Work order 1
List every genre that the review of "A Different Man" says the film belongs to.
Work order 2
Pick up the review of "A Different Man" after its final paragraph and keep writing it.

Document section
——————————
Directed and written by: Aaron Schimberg
Starring: Sebastian Stan, Renate Reinsve, and Adam Pearson
Runtime: 112 minutes
‘A Different Man’ is an unexpected and twisty cautionary tale
Edward (Sebastian Stan) resides in New York City, the most populous city in the United States, but he feels alone. He lives by himself in a small apartment with a plumbing problem leaking from his ceiling, but most of his setbacks have nothing to do with a leaky pipe. His face is covered with benign skin tumors that leave him with a facial difference.
For decades, Edward has most likely internalized this physical issue, which has run rampant on his self-esteem. For instance, during the first act, he reveals that a woman has never touched him romantically.
Ironically, he works as an actor, and we see Edward working on-set for a corporate video that promotes sensitivity towards those who have experienced ableism. He tries to stay “invisible” in public, but occasional New Yorkers stare at his appearance. However, generally speaking, pedestrians and subway passengers ignore him.
However, one day, doctors notice Edward for a study to remove his facial tumors, and perhaps the growths would reduce or fall away altogether.
In director/writer Aaron Schimberg’s “A Different Man”, after some treatment, voila, Edward’s tumors subside, and underneath layers of lesions, he has the face of a runway model. Schimberg’s film then depicts Edward’s next choices after medical science has granted him his primary wish.
“A Different Man” is a cautionary tale about listening to one’s id after winning a rocket-ship boost to one’s ego. In Edward’s case, he unexpectedly becomes a handsome man in a society where great looks can advance one’s love life, career, and earning potential.
As Edward sees it, the world can be his oyster, but then again, beauty is only skin deep. Edward isn’t unethical, but his self-esteem has suffered for years, so the man doesn’t have an existing track record of comfortably mingling in the world.
So, the question is, how will he react to this rebirth?
It’s difficult to categorize ‘A Different Man’ into one specific genre. Schimberg’s movie is a dark comedy, a mystery, a psychological drama, and a mad scientist sci-fi flick.
The latter is especially true with an eerie score featured during the opening credits and a pair of gross body horror moments during the first act. In fact, during a September screening of the second such moment, six or seven patrons left because the movie, up until that point, felt like a David Cronenberg production from the late 1970s or early 1980s.
Yes, the film gets that dicey, but the gore then subsides, never to return.
Stan is compelling in the lead and convincing as a sad sack underneath the make-up. After Edward’s transformation, Stan carries the duality of new-found confidence but also Edward’s baggage, his insecurities from his previous life. For the audience, we know Edward, so the self-doubt is written all over his face, even if his work colleagues, acquaintances, and girlfriends don’t sense or see it.
——————————
Provided records

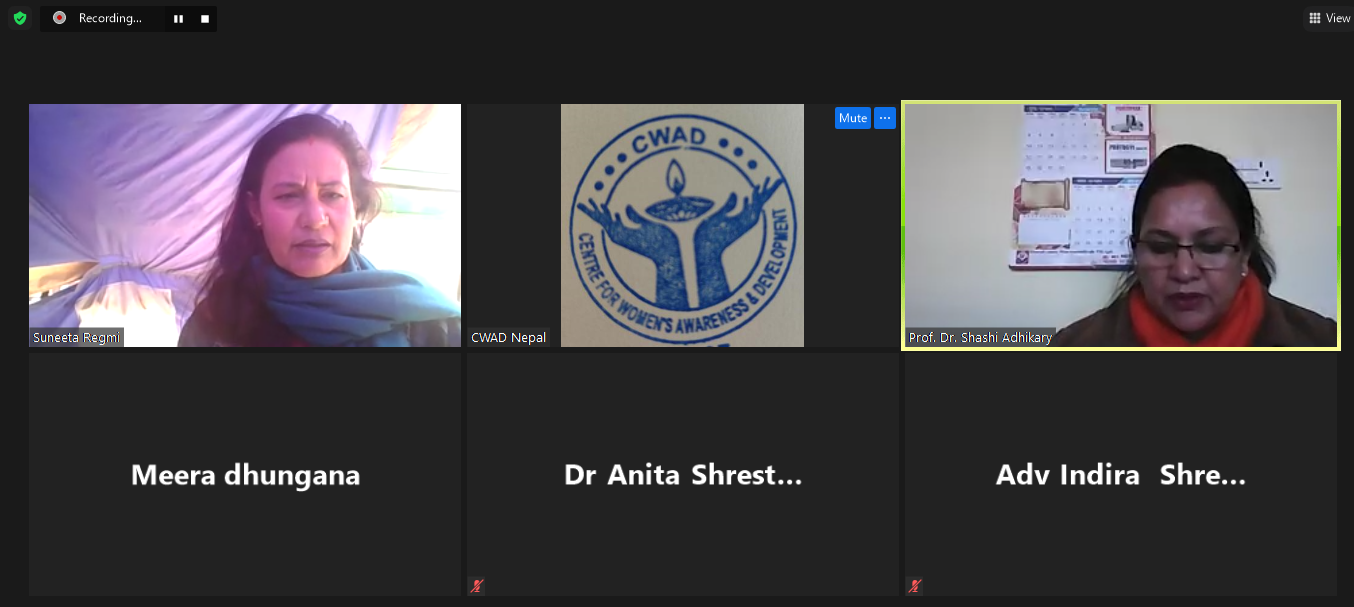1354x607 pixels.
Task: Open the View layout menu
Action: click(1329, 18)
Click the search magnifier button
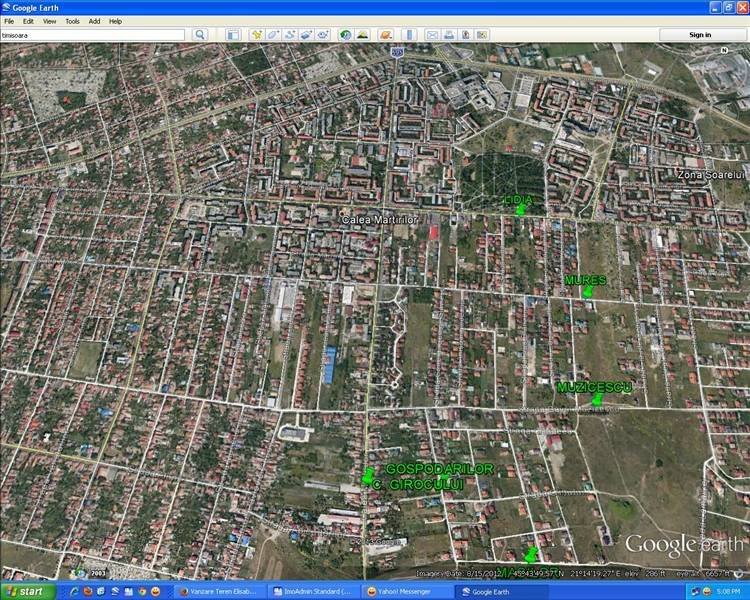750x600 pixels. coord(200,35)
——————————
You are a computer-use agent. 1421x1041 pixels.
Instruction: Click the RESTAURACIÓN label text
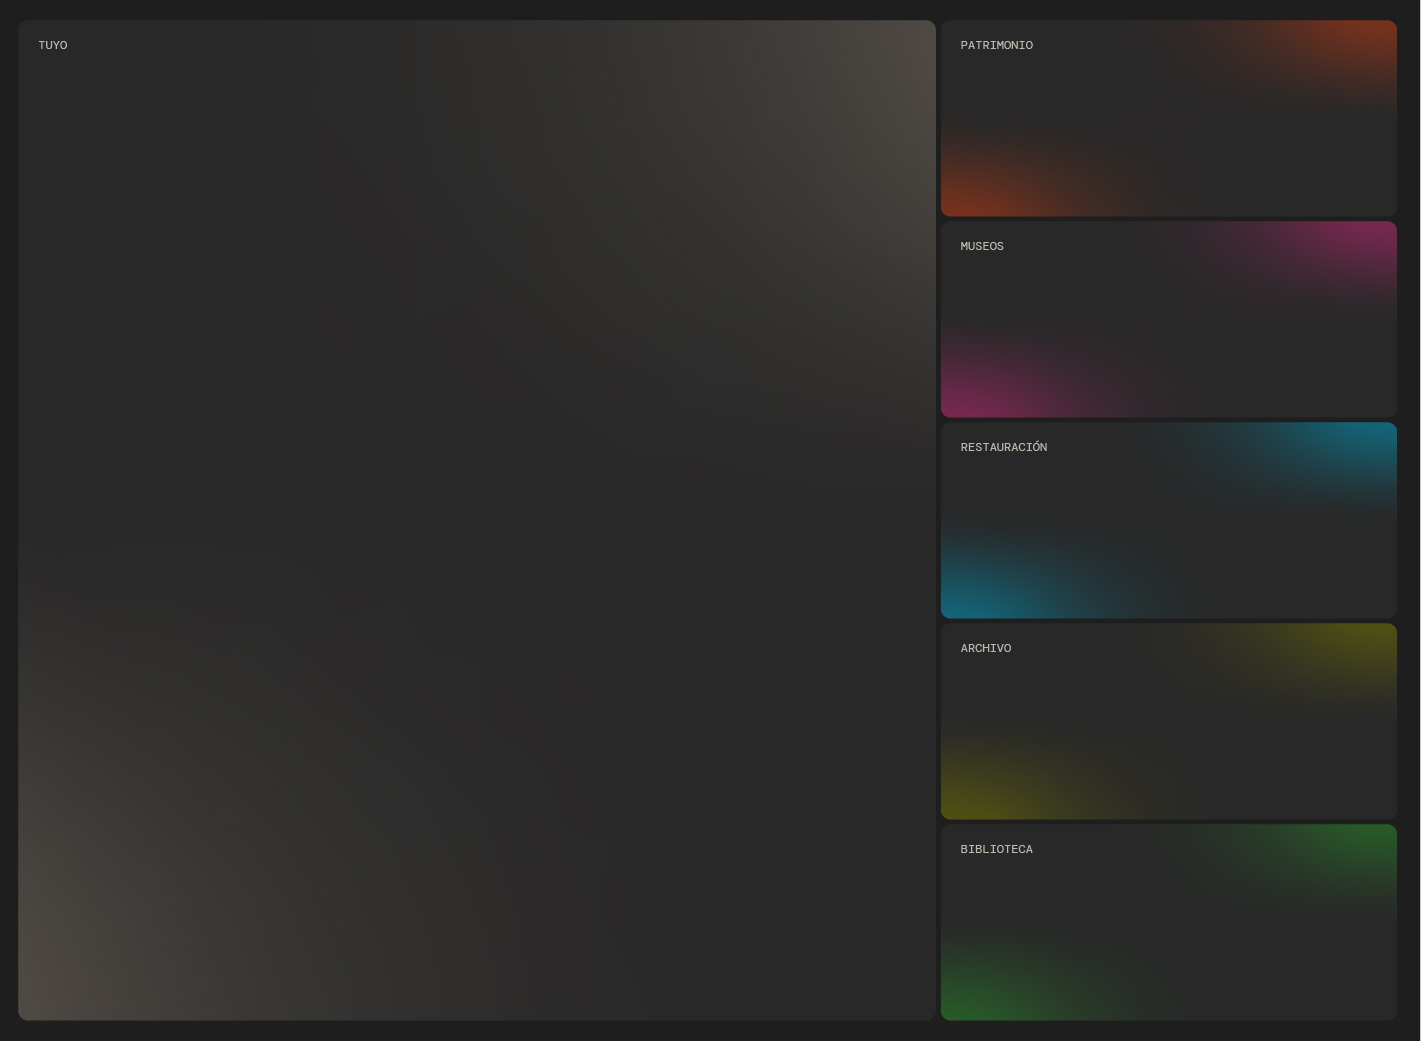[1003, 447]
——————————
Exercise answer 1
- Dark comedy
- Mystery
- Psychological drama
- Mad scientist sci-fi flick

Exercise answer 2
Schimberg includes a key scene immediately after Edward’s successful medical treatment where a group of men embrace him like a new-found brother. In that moment, our hero immediately feels like he belongs, and his masculinity is recognized.
It’s also important to recognize two characters that shape Edward’s journey.
Ingrid (Renate Reinsve from “The Worst Person in the World” (2021)) is his next-door neighbor. She’s bright, beautiful, bubbly, and inquisitive. She’s a playwright who can write her own ticket just about anywhere, but for the moment, Ingrid works Off-Broadway. It’s difficult to get an exact beat on her. Ingrid seems genuine but is confident and conditioned to get whatever she wants. Edward is attracted to her, so how will his recent changes impact their relationship?
Oswald (Adam Pearson) is the second. Edward and he don’t know each other, but Oswald copes with the same condition as Edward, and they look similar. Pearson doesn’t wear make-up or prosthetics like Stan. In real life, Pearson has neurofibromatosis, which caused his facial tumors. In the movie, however, Edward and Oswald took two very different paths, where Oswald didn’t let his ailment define him, and hence, he fits within societal norms, free of self-doubt.
During a 2024 Fantastic Fest red carpet interview, Mama’s Geeky (a YouTube channel) asked Pearson about the film, and he responded, “We’ve avoided the three tropes that normally occur: victimhood, villainy, and false heroism, and to me, that’s the big thing.”
These three big players converge to form a twisty, unexpected tale about the human condition. Schimberg’s film is a thought-provoking 112 minutes in which character motivations and decisions will be questioned over long gulps of bottomless coffee at a local diner afterward.